Job-hunting… something is rigged…
I recently quit my job to find new greener pastures… and guess what… I’m not having much luck at the moment. It’s funny how things work out – I have killer-experience in my field, I’m well-educated – and the things I’m missing is drive and initiative according to a test I took when I got an interview for a job? Sometimes I think personality tests are wrong – other times I know they are.
Let’s examine what they do – they take a person and make him/her take a test, where he/she fills out a bunch of multiple-choice questions – from that they make a profile of him… Problem is that the person taking the test is eager to show off what he/she thinks is his/her best sides… They say that you cannot cheat these tests… “Bah, humbug” I say – if you want the test to reflect that you are outgoing and forward in your approach – which word would you then choose to reflect your ‘personality’: “Carefull”, “Guarded”, “Outgoing”, “Insecure”? This isn’t rocket-science you know…

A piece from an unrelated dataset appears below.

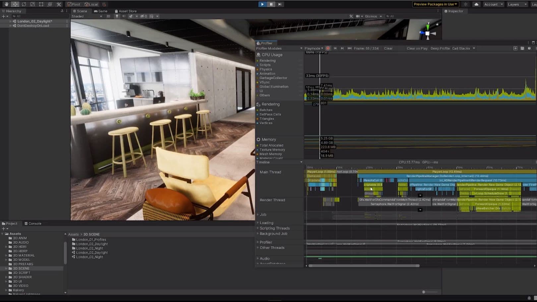Click the Clear button in the Profiler

[388, 48]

Next problem – if the person is actually honest about his/her questionaire – then you have one more problem… he/she fills out the form as how he/she sees himself, not how he/she actually is – there is a huge gap between how you view yourself and how you are in the eyes of others. Even I can figure this out.

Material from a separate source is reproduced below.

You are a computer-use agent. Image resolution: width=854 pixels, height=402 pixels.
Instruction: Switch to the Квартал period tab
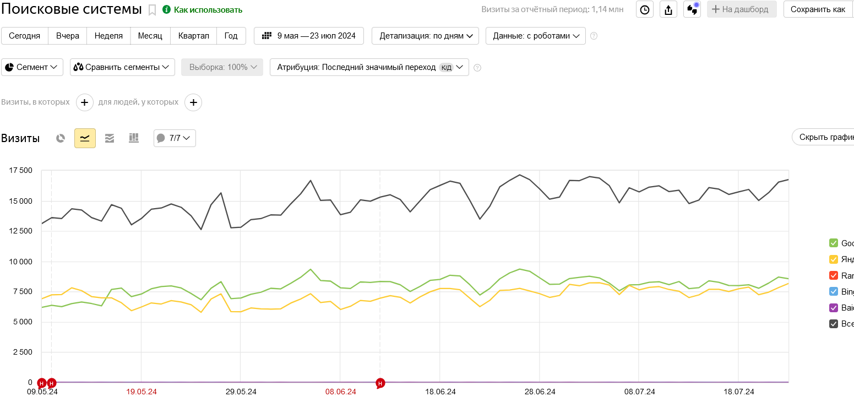(193, 36)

You end up with a navel-essay written by a person you know is eager to get a job.
Next thing you will mention, is that I’m probably bitter from not getting the job – and of course, I’m dissappointed that they cannot use me – but I regret that they discarded me for the wrong reasons. My point in relation to exactly this job was that they discarded me for lack of initiative and drive. If they looked at my resume they would see someone that decided to try out a career in the national firefighter brigade and succeeded after starting as an accountant, someone that at the age of 24 was head of economics in a company with 50 employees with 2 persons under him. But I guess that isn’t drive and initiative…

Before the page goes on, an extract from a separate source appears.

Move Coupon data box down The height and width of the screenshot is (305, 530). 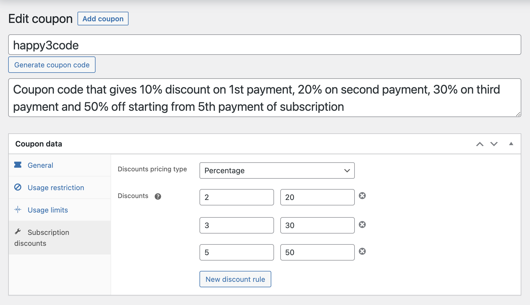coord(494,144)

No, the reason that they should discard me was that this particular company functions from the principle that everyone is in sales. And if they want a salesperson – I am not the guy (a fact I mentioned about 15 minutes into the first interview). I would grow hungry soon, if I had to sell something.
Of course there might be other reasons that they didn’t want to hire me – but then they should tell me those reasons instead of giving me a load of crap.
My point would be that they have to look at things in context and not base too much on something the applicant has fabricated him-/herself. It isn’t factual – it isn’t truth – at best it’s a representation of who you are dealing with from their own perspective.